A digital twin is a virtual representation of a space. It’s made by taking ultra-high definition images, using highly sophisticated, cutting-edge technology.
Imagine you’re the lead on the build of a new transport hub. There are a lot of moving parts and co-dependent streams of work. A delay in one can delay several others. So you make sure everyone meets regularly on site – even if your contractors’ offices are in Leeds, Hamburg, Edinburgh and Milwaukee.
Project management alone can cost hundreds of thousands – and more. It can be a tiring and stressful process. The documentation is held in collaboration software… and progress is reviewed at those crucial weekly meetings, which traditionally need all trades to be on site.
For decades, this has been the reality of project managing builds, refits and deployments, wherever in the world they take place.
But digital twin technology is changing everything.
Now imagine instead a lead engineer called Sita. She’s deploying a key component of the hub’s infrastructure – let’s say, the lifts and escalators. Her contribution to the project depends on the readiness of many other players – and having all relevant information, accurately documented down to the last millimetre.
The project timelines indicate that Sita’s team should start on-site work in a few weeks. Which means she needs to allocate teams, hire contractors and generally get ready to hit “go”.
Instead of booking her flight to get status reports at those weekly meetings, she pours herself a coffee and logs on to the system.
She doesn’t need a hard hat this time. She doesn’t need to meet up with other contractors. Instead, she can walk through a digital twin of the site, from wherever she wants and whenever she wants. She virtually strolls through the environment in augmented reality (AR), checking the precise 3D version of the physical site.
Sita has a checklist to run through – everything from basic measurements through to power supply, steel reinforcement in lift shafts and construction tolerances. She finds a feature she needs to know about, clicks on it and sees the schematic update created last week – exactly what she needs. She wants to double-check the width of an entry point, so she navigates to the point and measures the ingress area, using the AR, that’s been constructed since she last logged in. Good, she thinks, the paperwork and the actual dimensions tally.
In the course of the morning, she’s able to tick through all of them. Everything indeed seems to be on track – which means she can plan her implementation.
As is clear in this scenario, one of the many functions of a digital twin is to let you “see” a site – in minute, technical detail – without stepping foot outside your office or home.

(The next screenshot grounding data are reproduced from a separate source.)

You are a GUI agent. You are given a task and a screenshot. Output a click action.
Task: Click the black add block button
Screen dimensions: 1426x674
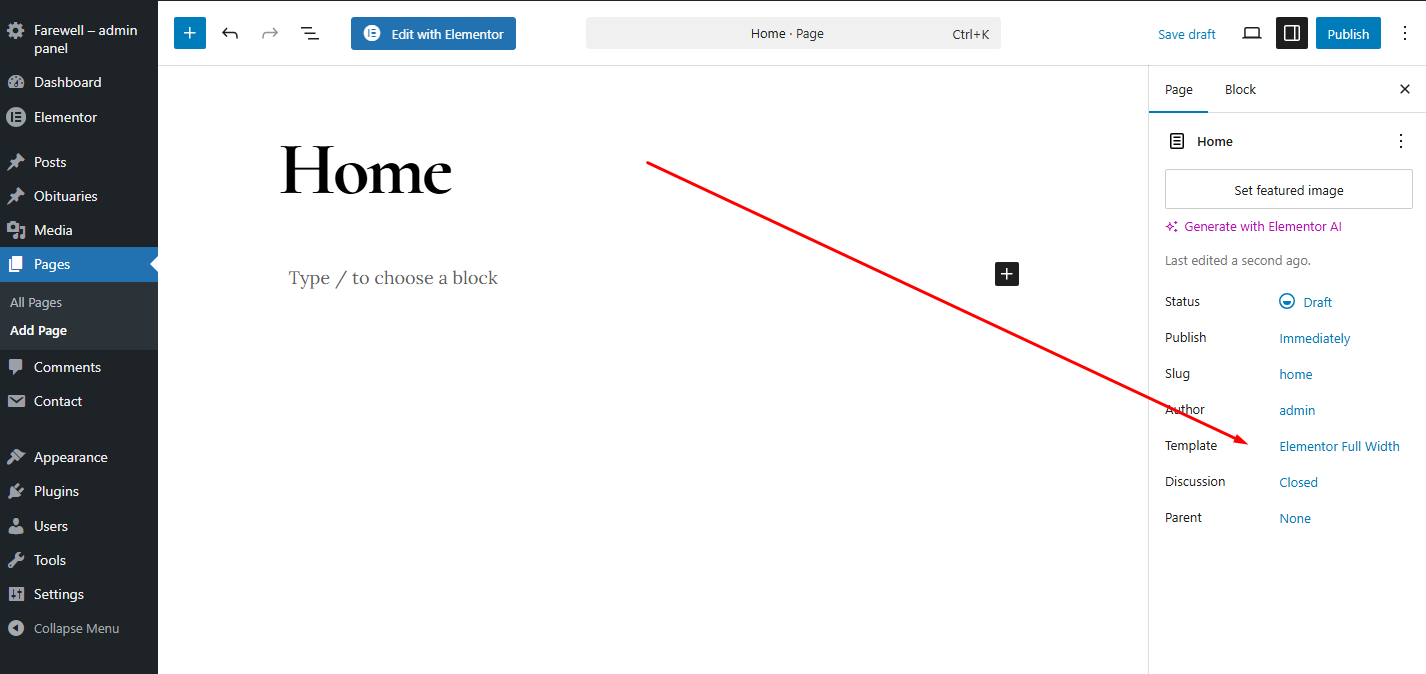[1006, 274]

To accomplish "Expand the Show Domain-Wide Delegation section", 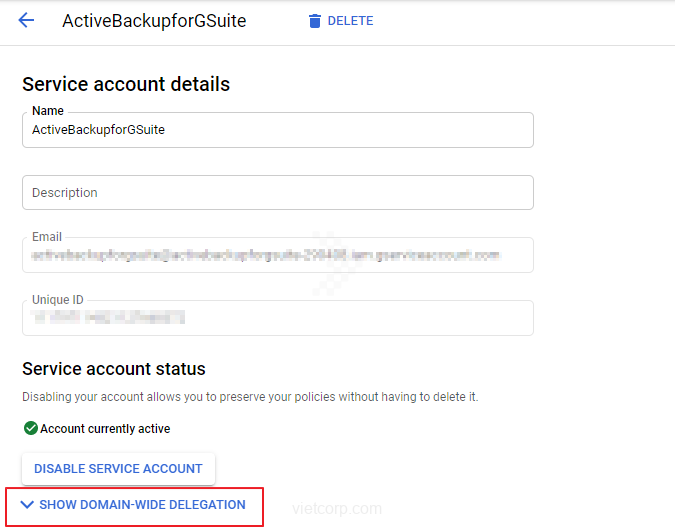I will 142,505.
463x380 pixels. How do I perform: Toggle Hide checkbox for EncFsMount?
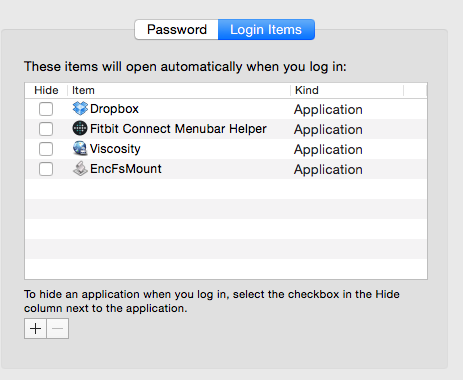coord(46,169)
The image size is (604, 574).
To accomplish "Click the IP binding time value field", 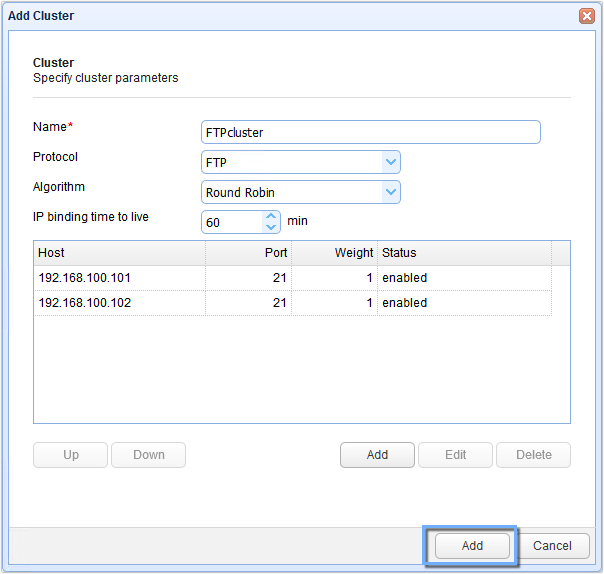I will 232,222.
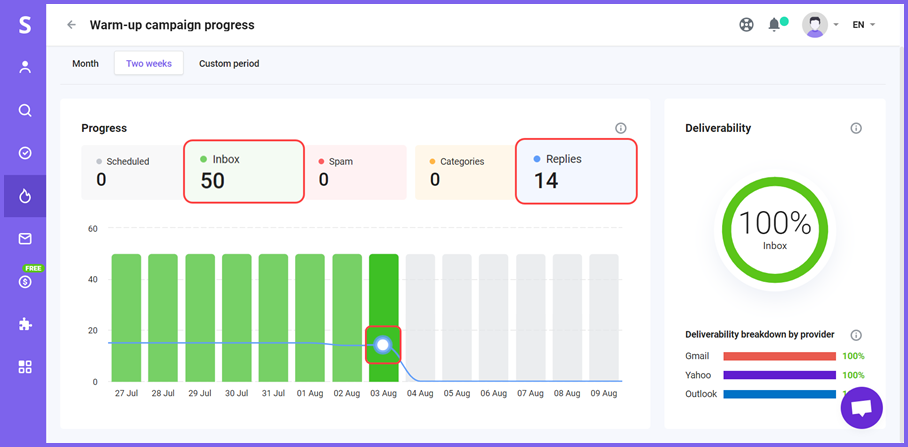Toggle the Spam metric card
908x447 pixels.
click(x=355, y=173)
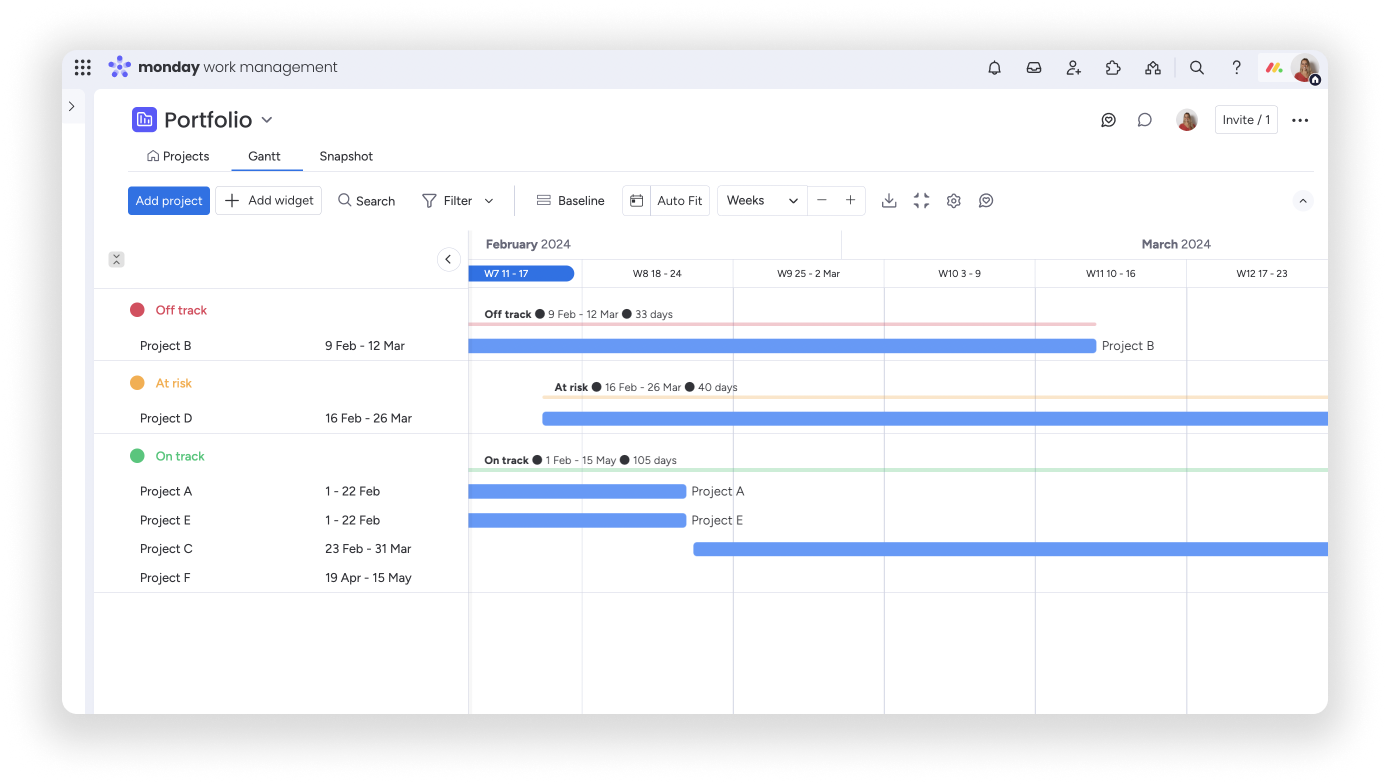
Task: Click the Project B timeline bar
Action: coord(780,346)
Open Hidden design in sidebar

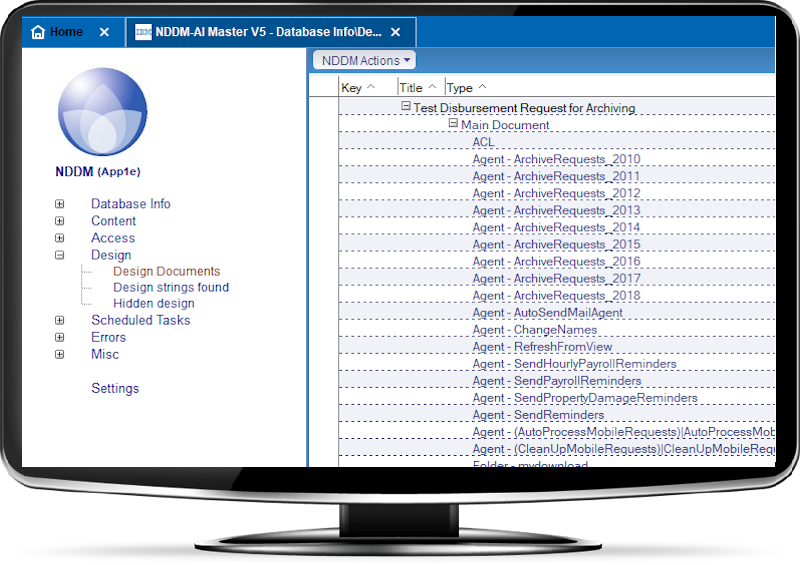point(154,304)
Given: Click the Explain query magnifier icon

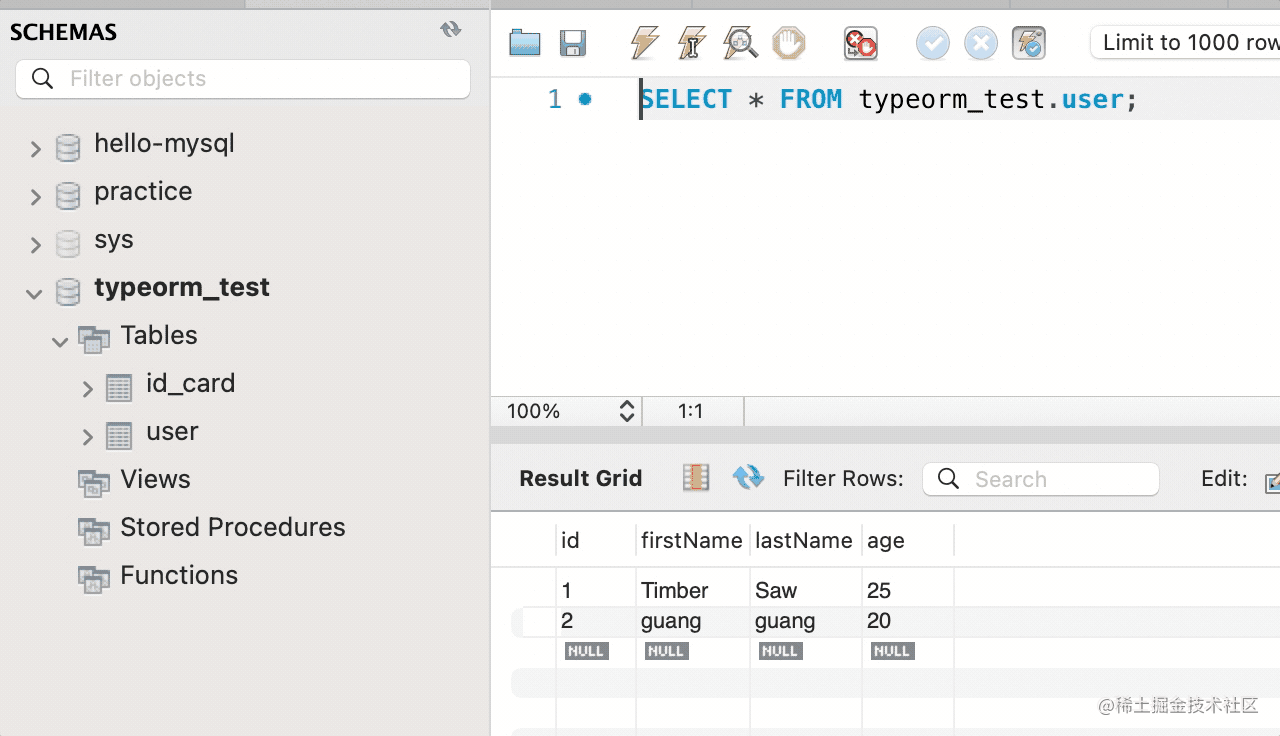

So how do you create a digital twin?
To create a digital twin, we use sophisticated technology to generate detailed 3-D images of the site in progress. The images go from floor to ceiling – and show pinpoint details in ultra-high definition. Digital twin capture is meticulous work that requires precise understanding – and there is increasing demand for digital twin capture services that are carried out by skilled professionals at ASH.
These digital twin schematics are then uploaded into virtual reality platforms. It’s painstaking work that involves mapping every feature and capturing detailed information.
Digital twin can complement how you manage all physical assets. It can minimize management cost for the life of assets and reduce spend on construction projects significantly.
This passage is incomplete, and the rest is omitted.